Policy

63 percent now say abortion pill should be available with prescription: Gallup

Almost two-thirds of Americans say they support keeping the abortion pill approved by the Food and Drug Administration (FDA) available to patients with a prescription, a Gallup poll released Wednesday shows. 

The survey showed 63 percent of respondents favor the abortion pill mifepristone being available as a prescription drug, while 35 percent said they were opposed to it. 

The last time the issue was under such public scrutiny, Gallup said, was in late 2000, when the FDA approved the drug. At the time, 50 percent of Americans supported the decision, and 44 percent were opposed. Earlier that year, according to Gallup, 47 percent opposed making the pill available by prescription, while 39 percent favored it. 

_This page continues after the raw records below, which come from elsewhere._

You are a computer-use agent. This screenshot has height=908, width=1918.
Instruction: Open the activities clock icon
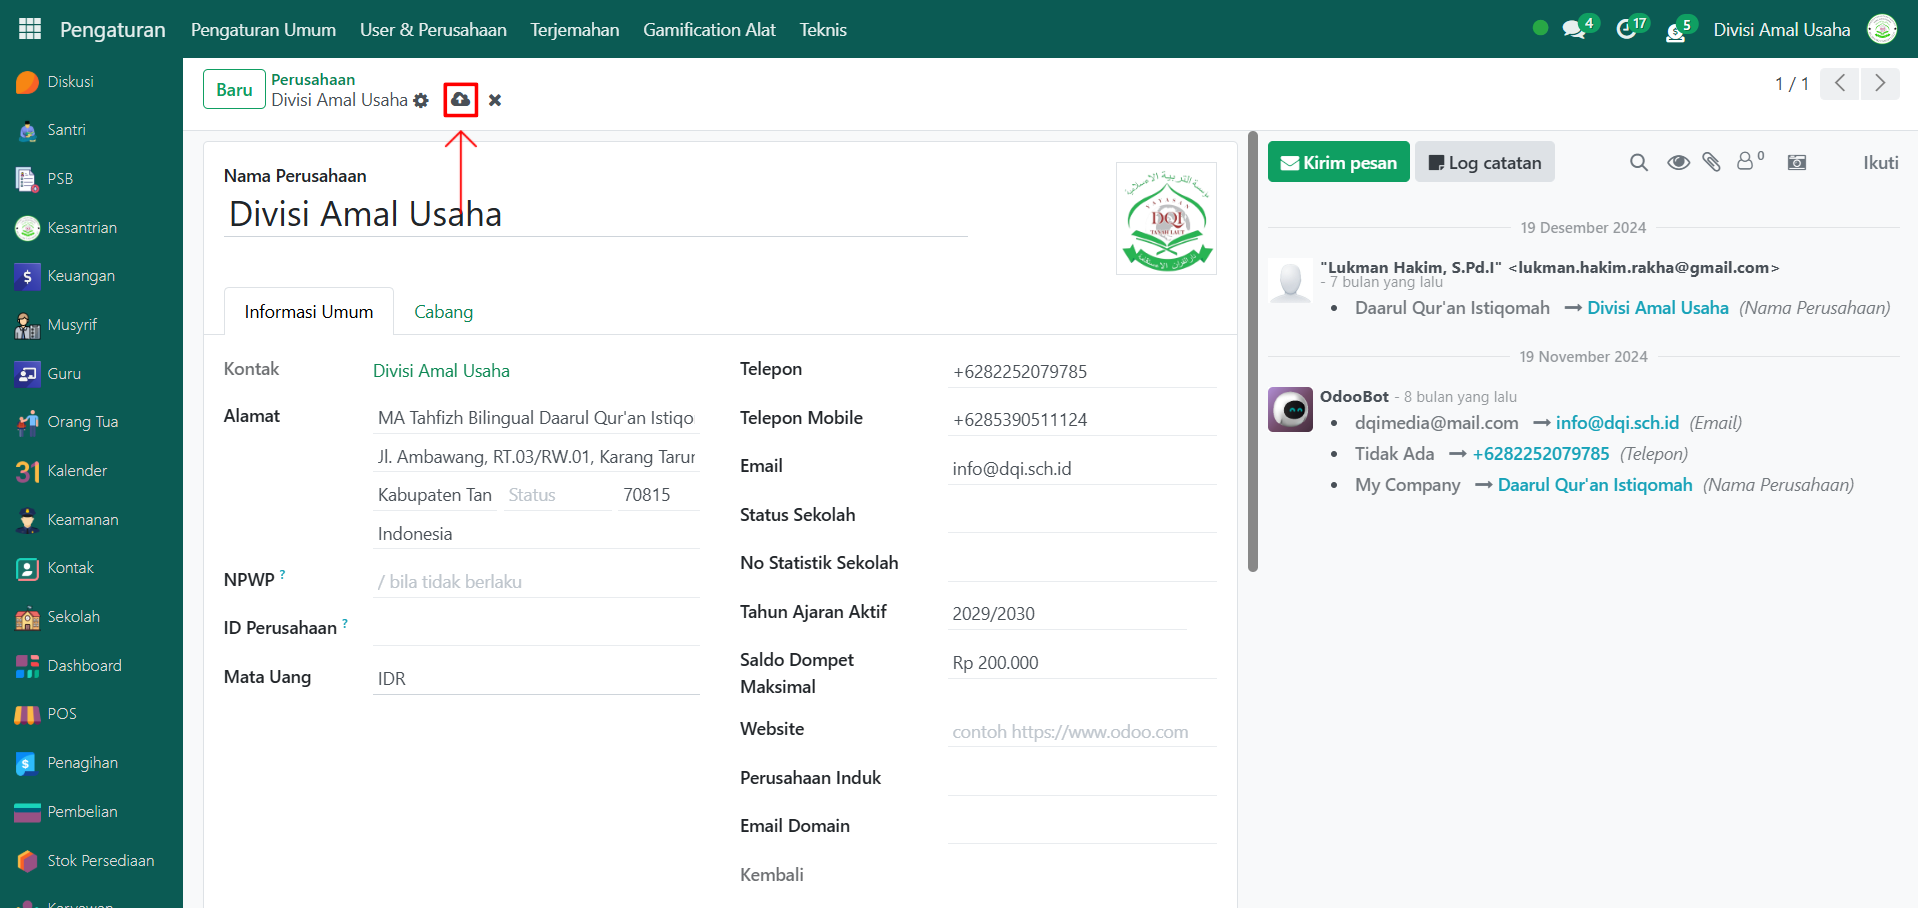(1626, 30)
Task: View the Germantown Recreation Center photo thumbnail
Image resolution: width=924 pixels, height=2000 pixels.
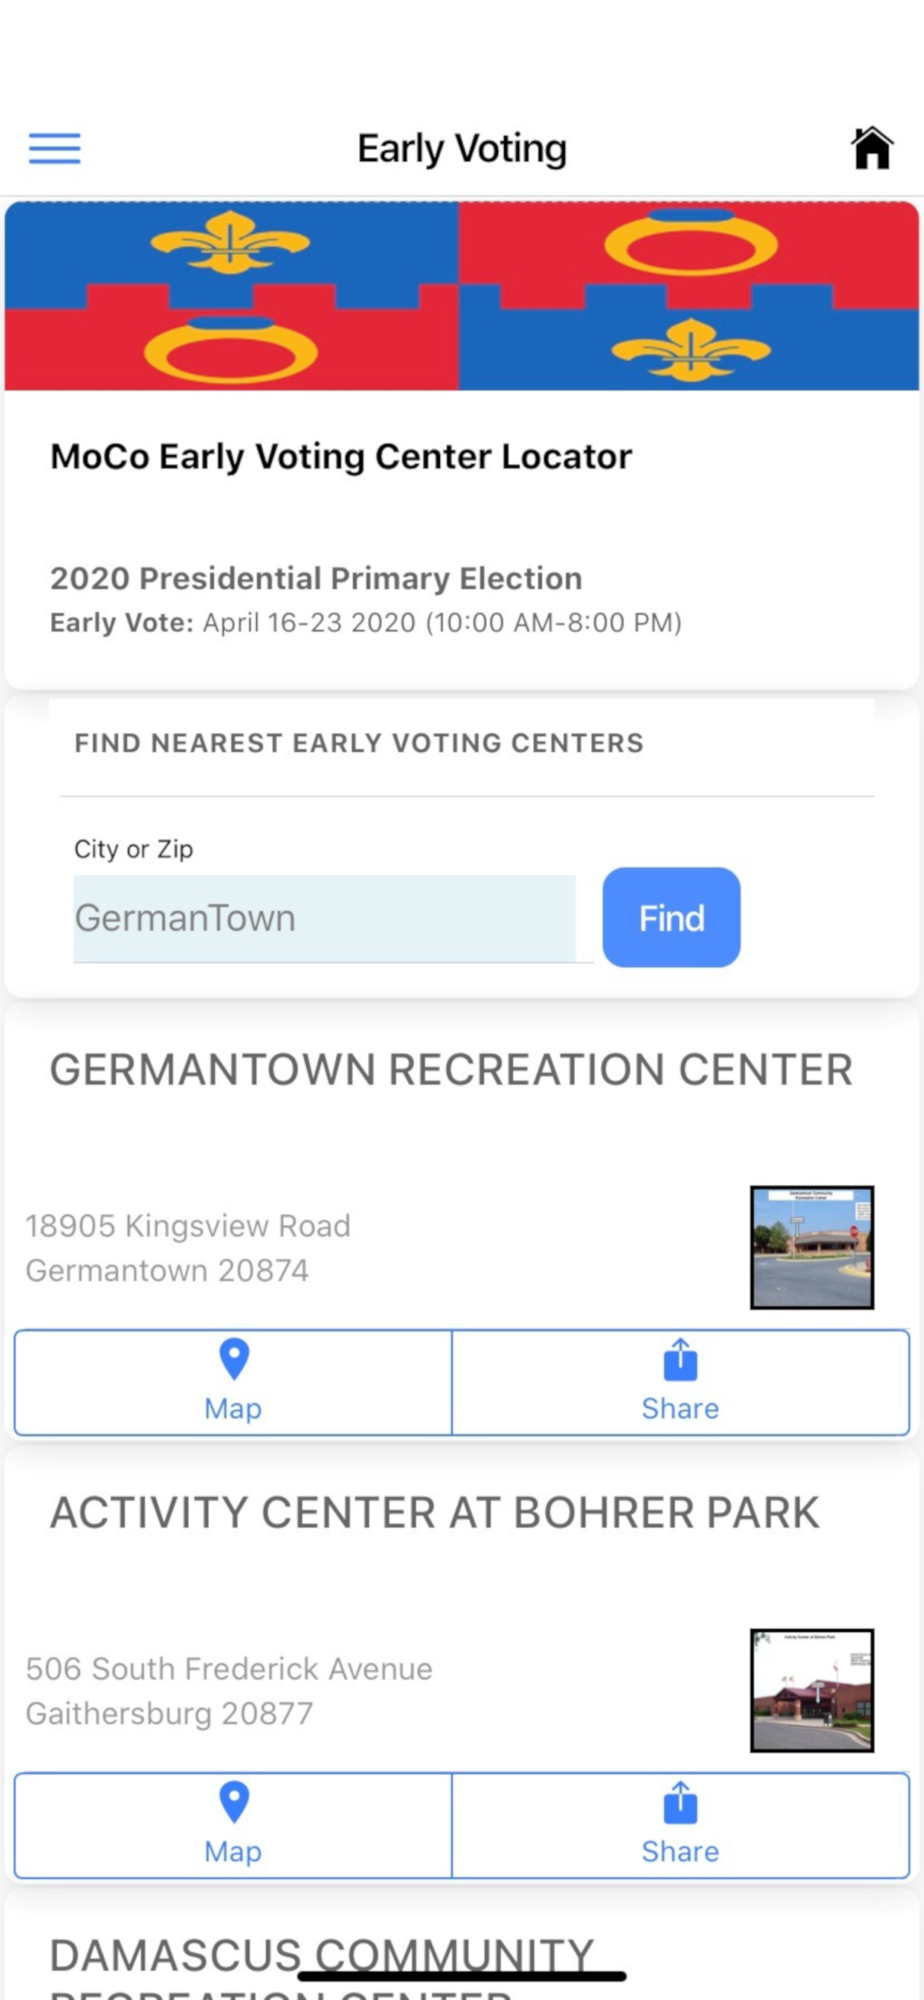Action: [x=812, y=1247]
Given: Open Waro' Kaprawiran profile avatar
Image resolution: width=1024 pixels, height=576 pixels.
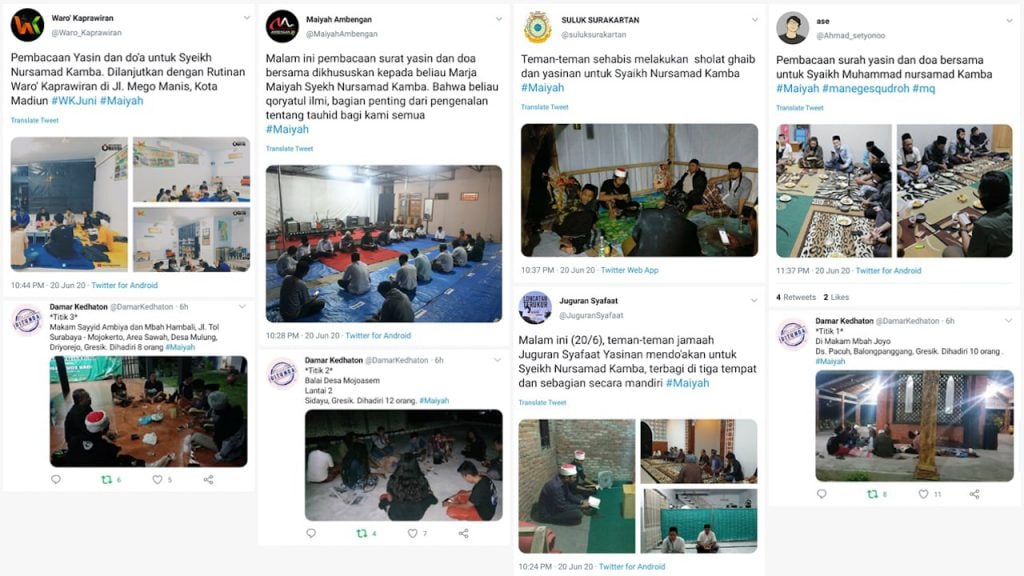Looking at the screenshot, I should pyautogui.click(x=27, y=25).
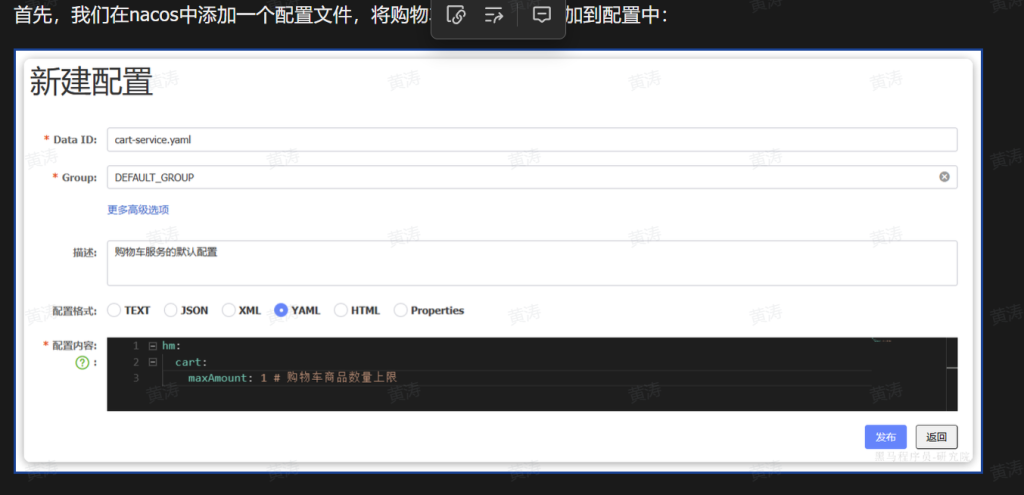1024x495 pixels.
Task: Select the Properties format radio button
Action: pos(401,310)
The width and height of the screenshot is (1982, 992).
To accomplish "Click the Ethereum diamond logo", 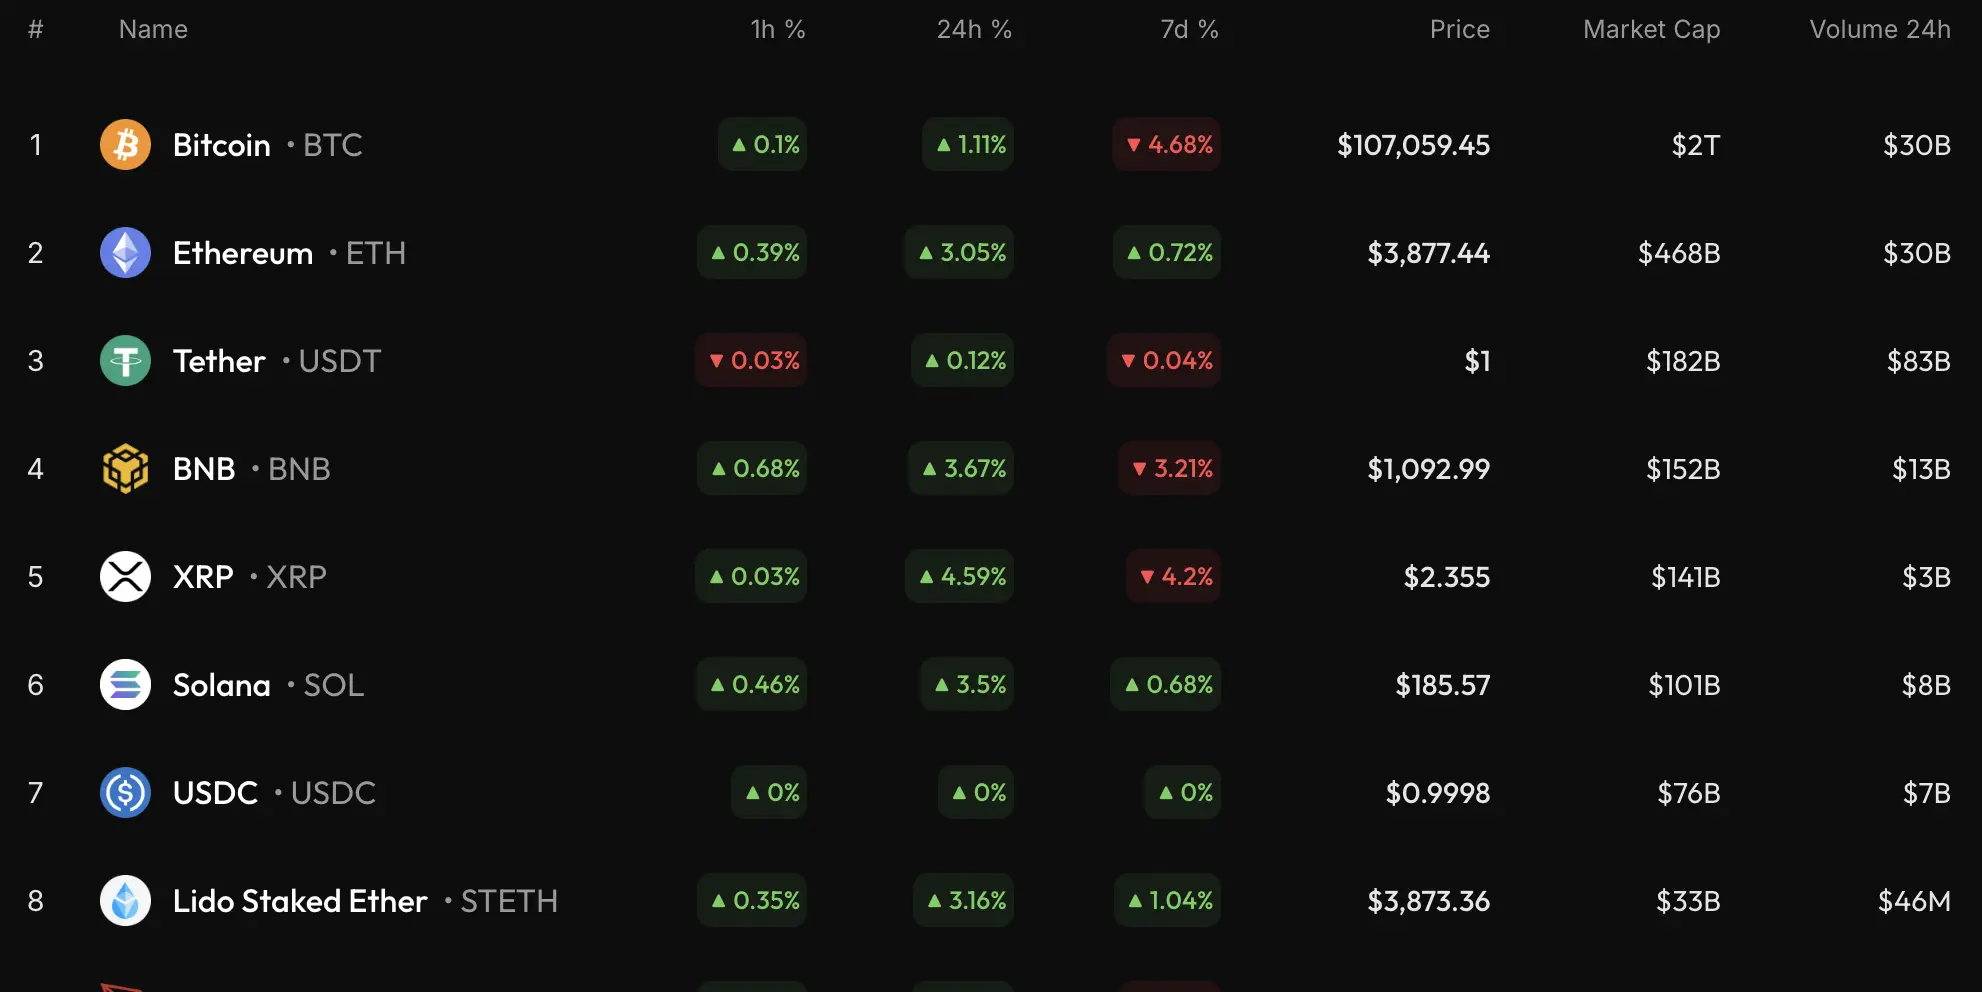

The pill has come back into the public eye after a federal judge in Texas reversed the FDA approval, a decision was quickly appealed. The U.S. Supreme Court has frozen the decision, allowing the pill to remain available by prescription as the appeals process played out. 

Mifepristone is a medication commonly prescribed in the early stages of pregnancy, up until 10 weeks, when the fetus is about 1 or 1.2 inches — about the size of a green olive, according to WebMD.


study by Guttmacher Institute, a research organization that supports abortion rights, published a study in 2022 that showed medication abortion accounted for more than half of all abortions in the United States in 2020. It accounted for 54 percent of all abortions and 53 percent of facility-based abortions.

In the recent Gallup poll measuring views on abortion pill access, respondents were split along partisan lines more so than by gender or age.

Keeping mifepristone available by prescription found support among 86 percent of Democrats, 63 percent of independents and 41 percent of Republicans. Sixty percent of men and 64 percent of women supported keeping the pill available. Support by age varied little by group — 68 percent of adults ages 18-34 were in favor, not far from the 62 percent of adults ages 35-54 and 61 percent of adults ages 55 and older in support. 

Gallup reported that Americans identified as “pro-choice” at historically high rates. About the same percentage of respondents who favor having mifepristone available by prescription — 63 percent — also say they favor legal abortion in the first trimester and say they oppose abortion bans once a heartbeat is detected. 

“Support for making mifepristone available coincides with elevated support for women’s access to reproductive health choices since the overturn of the landmark Roe v. Wade abortion decision,” Gallup wrote in its report. “These data also coincide with Americans identifying as pro-choice at a historically elevated rate, likely a reaction to the Dobbs decision and coinciding with a period when the abortion issue is back at the center of U.S. politics in a way it hasn’t been for decades.”

The poll was conducted May 1-24, surveyed 1,011 American adults and has a margin of error of 4 percentage points.